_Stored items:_
*** Block opens ***

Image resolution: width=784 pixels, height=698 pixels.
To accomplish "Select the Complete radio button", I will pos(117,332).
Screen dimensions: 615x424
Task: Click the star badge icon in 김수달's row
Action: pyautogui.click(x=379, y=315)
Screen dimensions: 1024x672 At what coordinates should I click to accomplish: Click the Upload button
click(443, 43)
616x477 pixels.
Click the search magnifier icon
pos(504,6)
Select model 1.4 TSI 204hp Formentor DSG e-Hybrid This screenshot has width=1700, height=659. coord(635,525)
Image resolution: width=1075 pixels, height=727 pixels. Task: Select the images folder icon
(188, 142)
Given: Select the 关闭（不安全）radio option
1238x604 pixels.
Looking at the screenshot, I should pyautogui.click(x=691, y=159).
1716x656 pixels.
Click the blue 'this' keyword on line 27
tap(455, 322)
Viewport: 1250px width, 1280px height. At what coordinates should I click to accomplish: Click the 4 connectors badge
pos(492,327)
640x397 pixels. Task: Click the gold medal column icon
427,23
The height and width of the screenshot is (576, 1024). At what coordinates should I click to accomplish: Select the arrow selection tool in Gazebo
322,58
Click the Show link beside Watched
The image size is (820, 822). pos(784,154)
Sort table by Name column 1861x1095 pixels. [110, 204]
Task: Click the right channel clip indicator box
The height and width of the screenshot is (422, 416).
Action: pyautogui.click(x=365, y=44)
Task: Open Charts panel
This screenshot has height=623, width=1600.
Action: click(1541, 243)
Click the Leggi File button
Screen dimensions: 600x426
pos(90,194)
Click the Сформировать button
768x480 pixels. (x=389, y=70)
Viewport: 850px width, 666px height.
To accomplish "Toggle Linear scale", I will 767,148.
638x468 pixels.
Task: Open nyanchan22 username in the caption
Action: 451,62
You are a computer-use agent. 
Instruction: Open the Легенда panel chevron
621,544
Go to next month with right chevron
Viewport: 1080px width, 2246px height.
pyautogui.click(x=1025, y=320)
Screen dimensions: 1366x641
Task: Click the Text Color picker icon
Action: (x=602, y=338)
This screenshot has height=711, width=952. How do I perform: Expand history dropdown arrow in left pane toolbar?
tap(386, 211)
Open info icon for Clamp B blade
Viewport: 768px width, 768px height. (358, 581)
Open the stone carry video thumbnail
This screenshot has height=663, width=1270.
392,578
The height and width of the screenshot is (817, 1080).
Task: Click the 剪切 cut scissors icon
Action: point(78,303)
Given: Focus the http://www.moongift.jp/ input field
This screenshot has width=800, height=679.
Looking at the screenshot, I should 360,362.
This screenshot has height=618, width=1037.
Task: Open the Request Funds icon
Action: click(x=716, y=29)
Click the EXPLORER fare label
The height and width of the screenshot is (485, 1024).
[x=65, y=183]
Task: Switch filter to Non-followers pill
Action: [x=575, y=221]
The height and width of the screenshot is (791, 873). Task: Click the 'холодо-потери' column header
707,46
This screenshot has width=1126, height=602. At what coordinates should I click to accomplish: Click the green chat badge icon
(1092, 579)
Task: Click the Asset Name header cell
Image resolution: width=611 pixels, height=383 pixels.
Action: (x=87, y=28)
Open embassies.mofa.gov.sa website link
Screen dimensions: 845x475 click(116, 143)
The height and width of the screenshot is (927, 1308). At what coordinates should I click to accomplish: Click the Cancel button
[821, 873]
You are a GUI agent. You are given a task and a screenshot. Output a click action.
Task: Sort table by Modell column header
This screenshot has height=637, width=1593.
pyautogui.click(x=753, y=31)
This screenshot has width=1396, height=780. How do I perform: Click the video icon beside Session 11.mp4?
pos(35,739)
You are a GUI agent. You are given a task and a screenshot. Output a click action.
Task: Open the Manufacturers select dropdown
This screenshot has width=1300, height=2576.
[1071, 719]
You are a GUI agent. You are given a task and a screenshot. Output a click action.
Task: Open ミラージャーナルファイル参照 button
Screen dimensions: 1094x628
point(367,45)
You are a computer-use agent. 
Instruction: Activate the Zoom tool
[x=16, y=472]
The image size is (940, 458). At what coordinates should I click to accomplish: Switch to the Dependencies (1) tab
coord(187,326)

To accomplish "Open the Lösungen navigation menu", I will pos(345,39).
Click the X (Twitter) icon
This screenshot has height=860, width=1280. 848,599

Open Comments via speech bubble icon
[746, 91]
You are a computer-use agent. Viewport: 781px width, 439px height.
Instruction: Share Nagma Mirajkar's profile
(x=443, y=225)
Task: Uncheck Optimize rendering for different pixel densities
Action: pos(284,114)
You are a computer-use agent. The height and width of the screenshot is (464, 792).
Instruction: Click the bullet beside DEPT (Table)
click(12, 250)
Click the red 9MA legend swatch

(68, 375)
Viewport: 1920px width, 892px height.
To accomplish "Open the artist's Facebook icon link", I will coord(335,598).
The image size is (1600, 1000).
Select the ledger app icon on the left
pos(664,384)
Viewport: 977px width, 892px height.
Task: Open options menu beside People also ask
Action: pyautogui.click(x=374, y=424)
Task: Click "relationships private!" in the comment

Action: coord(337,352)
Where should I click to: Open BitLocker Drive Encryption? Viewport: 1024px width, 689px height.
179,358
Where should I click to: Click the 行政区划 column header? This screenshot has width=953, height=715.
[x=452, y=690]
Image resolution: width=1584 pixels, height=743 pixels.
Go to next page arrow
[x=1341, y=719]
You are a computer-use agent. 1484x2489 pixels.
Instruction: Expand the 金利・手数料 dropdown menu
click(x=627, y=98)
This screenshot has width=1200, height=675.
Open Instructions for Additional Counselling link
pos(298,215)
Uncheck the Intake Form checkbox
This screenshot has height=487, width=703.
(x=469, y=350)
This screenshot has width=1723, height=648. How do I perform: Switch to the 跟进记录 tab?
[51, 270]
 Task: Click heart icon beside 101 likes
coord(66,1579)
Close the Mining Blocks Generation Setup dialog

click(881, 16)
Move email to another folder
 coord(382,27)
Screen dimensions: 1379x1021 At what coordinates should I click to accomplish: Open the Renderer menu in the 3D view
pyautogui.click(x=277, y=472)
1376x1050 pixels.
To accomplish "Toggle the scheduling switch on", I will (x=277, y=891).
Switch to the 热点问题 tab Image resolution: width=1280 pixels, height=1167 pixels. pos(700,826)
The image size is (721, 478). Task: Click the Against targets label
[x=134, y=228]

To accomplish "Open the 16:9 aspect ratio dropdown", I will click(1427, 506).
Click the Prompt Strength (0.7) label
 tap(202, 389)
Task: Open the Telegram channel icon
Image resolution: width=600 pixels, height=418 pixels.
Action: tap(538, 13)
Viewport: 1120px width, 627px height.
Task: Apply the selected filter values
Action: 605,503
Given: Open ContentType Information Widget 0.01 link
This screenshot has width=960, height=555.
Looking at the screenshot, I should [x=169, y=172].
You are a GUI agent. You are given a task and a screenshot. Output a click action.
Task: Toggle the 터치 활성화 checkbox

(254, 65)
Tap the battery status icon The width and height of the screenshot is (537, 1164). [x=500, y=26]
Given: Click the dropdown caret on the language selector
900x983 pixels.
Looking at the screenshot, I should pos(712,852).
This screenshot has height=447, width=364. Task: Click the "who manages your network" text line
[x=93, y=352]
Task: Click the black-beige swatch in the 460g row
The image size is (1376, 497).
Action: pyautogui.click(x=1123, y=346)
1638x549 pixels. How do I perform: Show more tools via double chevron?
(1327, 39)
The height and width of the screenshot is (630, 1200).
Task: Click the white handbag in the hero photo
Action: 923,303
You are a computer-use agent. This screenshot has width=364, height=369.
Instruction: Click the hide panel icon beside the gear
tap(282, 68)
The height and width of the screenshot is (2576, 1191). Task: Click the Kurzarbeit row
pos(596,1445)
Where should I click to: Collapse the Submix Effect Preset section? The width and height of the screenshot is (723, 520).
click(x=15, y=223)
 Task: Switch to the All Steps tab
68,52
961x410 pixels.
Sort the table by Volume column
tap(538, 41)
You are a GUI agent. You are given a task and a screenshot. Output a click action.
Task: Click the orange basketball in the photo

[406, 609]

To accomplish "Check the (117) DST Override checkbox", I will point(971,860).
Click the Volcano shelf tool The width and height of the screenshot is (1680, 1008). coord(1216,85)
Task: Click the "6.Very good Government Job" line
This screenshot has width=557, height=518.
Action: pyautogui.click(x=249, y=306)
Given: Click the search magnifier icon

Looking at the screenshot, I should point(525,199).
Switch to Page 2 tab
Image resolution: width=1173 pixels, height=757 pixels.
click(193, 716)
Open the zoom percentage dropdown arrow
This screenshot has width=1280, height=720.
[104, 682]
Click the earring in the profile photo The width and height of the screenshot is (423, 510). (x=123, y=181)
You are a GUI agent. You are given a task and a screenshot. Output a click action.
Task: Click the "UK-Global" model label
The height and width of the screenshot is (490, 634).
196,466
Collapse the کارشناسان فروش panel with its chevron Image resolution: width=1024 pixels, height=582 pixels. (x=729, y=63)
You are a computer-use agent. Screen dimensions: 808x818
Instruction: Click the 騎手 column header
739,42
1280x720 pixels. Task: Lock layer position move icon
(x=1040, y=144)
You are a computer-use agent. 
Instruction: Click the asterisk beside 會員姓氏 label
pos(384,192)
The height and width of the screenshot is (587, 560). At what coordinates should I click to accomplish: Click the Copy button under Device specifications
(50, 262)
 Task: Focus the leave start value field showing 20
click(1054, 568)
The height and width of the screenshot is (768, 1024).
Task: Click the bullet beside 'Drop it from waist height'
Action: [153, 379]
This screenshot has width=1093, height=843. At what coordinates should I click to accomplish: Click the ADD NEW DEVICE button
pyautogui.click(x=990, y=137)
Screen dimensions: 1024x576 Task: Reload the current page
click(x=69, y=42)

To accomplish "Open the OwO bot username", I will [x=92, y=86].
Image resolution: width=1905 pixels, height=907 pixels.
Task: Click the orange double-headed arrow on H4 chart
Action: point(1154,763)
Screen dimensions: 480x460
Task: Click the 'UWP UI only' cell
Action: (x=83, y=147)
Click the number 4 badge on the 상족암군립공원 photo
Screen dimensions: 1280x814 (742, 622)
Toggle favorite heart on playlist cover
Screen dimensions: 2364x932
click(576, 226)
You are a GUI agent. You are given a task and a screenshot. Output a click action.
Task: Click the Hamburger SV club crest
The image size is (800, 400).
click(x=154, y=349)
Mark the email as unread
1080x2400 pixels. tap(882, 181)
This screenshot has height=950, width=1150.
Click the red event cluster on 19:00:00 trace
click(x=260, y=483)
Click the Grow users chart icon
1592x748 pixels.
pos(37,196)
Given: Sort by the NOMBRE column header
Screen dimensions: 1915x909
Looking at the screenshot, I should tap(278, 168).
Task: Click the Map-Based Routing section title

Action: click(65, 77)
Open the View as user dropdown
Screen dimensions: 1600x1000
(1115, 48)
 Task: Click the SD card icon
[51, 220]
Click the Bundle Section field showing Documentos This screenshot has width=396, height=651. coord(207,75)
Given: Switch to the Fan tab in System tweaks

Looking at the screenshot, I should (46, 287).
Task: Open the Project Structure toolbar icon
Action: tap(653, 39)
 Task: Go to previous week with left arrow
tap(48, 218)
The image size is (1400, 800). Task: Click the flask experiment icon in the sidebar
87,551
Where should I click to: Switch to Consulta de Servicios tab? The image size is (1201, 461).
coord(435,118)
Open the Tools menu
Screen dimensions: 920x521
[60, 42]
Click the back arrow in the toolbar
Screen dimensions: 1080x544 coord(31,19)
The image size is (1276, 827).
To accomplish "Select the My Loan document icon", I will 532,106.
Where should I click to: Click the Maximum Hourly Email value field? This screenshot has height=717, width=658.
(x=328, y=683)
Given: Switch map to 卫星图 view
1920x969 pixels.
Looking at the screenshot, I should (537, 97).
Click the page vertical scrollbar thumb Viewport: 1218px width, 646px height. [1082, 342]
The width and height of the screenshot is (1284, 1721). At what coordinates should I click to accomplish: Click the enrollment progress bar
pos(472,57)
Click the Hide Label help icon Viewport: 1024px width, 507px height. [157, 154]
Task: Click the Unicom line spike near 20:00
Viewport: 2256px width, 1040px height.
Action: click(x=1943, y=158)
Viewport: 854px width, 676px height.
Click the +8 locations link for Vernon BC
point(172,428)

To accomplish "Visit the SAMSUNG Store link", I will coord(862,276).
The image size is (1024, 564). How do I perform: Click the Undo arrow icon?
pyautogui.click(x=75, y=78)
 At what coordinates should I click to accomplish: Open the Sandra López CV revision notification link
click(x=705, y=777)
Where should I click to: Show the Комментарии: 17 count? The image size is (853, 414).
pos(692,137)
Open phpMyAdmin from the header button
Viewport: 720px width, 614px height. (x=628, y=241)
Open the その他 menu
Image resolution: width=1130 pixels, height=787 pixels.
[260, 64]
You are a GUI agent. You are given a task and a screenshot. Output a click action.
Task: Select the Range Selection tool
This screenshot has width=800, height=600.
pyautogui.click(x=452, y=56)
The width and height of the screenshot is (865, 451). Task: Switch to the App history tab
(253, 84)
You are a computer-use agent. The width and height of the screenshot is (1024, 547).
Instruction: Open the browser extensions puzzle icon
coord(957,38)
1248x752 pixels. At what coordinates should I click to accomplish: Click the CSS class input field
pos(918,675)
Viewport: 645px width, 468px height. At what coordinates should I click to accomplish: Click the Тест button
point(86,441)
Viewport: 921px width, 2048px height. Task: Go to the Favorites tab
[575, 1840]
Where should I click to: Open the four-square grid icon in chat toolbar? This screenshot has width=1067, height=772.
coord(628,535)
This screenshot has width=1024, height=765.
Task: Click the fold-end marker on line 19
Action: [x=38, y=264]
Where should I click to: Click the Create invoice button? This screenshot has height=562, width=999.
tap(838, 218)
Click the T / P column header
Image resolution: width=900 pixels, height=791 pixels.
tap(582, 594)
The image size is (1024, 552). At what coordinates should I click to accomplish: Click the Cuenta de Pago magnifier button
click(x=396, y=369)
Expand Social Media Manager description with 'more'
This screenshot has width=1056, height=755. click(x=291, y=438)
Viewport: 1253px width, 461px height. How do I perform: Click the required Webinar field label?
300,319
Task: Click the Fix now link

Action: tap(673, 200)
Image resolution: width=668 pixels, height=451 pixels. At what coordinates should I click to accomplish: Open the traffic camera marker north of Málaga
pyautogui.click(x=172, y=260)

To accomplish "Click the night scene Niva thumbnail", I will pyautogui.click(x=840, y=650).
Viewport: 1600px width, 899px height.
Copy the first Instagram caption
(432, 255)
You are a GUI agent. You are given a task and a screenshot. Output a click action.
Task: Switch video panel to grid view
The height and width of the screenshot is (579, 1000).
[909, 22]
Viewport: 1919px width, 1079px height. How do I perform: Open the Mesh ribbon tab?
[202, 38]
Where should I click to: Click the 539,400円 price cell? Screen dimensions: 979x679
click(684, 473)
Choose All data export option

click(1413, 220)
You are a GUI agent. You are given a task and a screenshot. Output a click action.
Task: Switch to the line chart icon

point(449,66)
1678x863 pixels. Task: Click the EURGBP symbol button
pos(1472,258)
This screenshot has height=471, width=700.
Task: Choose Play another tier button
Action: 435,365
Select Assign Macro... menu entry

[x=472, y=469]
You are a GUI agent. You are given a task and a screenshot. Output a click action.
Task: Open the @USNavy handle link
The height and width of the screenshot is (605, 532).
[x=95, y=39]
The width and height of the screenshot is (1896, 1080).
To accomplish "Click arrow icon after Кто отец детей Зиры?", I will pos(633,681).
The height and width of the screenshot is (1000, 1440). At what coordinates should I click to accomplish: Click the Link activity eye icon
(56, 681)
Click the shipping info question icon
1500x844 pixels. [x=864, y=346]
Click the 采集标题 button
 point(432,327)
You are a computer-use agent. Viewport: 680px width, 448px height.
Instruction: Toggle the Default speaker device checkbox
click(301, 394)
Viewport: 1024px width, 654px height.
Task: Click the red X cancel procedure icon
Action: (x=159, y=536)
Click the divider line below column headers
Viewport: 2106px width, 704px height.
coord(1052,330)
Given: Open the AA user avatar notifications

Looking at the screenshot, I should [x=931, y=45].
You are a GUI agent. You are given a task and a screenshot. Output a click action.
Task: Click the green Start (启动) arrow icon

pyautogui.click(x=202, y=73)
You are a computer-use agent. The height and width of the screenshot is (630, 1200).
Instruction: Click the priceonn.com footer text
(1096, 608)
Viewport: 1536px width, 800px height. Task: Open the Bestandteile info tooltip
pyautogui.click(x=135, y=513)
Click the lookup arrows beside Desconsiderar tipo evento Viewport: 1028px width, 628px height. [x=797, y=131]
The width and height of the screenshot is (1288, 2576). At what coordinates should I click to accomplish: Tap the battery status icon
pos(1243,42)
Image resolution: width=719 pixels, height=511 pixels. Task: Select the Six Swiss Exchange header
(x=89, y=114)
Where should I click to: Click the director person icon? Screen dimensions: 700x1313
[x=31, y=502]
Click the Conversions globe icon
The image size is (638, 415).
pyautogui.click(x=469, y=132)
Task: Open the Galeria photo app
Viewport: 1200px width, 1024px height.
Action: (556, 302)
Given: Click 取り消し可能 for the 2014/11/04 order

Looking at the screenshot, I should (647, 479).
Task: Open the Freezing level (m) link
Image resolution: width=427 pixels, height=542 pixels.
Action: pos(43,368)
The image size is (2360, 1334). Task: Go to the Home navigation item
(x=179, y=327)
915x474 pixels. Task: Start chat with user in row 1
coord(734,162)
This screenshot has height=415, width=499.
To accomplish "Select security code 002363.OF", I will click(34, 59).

*** Block closes ***

_TRY IT:_ Look back at the entries above. Retype the line with "Open the その他 menu", the line with "Click the T / P column header", and all lines in between.

_ANSWER TO THIS PROBLEM:_
Open the その他 menu
Image resolution: width=1130 pixels, height=787 pixels.
[260, 64]
You are a GUI agent. You are given a task and a screenshot. Output a click action.
Task: Select the Range Selection tool
This screenshot has width=800, height=600.
pyautogui.click(x=452, y=56)
The width and height of the screenshot is (865, 451). Task: Switch to the App history tab
(253, 84)
You are a computer-use agent. The width and height of the screenshot is (1024, 547).
Instruction: Open the browser extensions puzzle icon
coord(957,38)
1248x752 pixels. At what coordinates should I click to accomplish: Click the CSS class input field
pos(918,675)
Viewport: 645px width, 468px height. At what coordinates should I click to accomplish: Click the Тест button
point(86,441)
Viewport: 921px width, 2048px height. Task: Go to the Favorites tab
[575, 1840]
Where should I click to: Open the four-square grid icon in chat toolbar? This screenshot has width=1067, height=772.
coord(628,535)
This screenshot has width=1024, height=765.
Task: Click the fold-end marker on line 19
Action: [x=38, y=264]
Where should I click to: Click the Create invoice button? This screenshot has height=562, width=999.
tap(838, 218)
Click the T / P column header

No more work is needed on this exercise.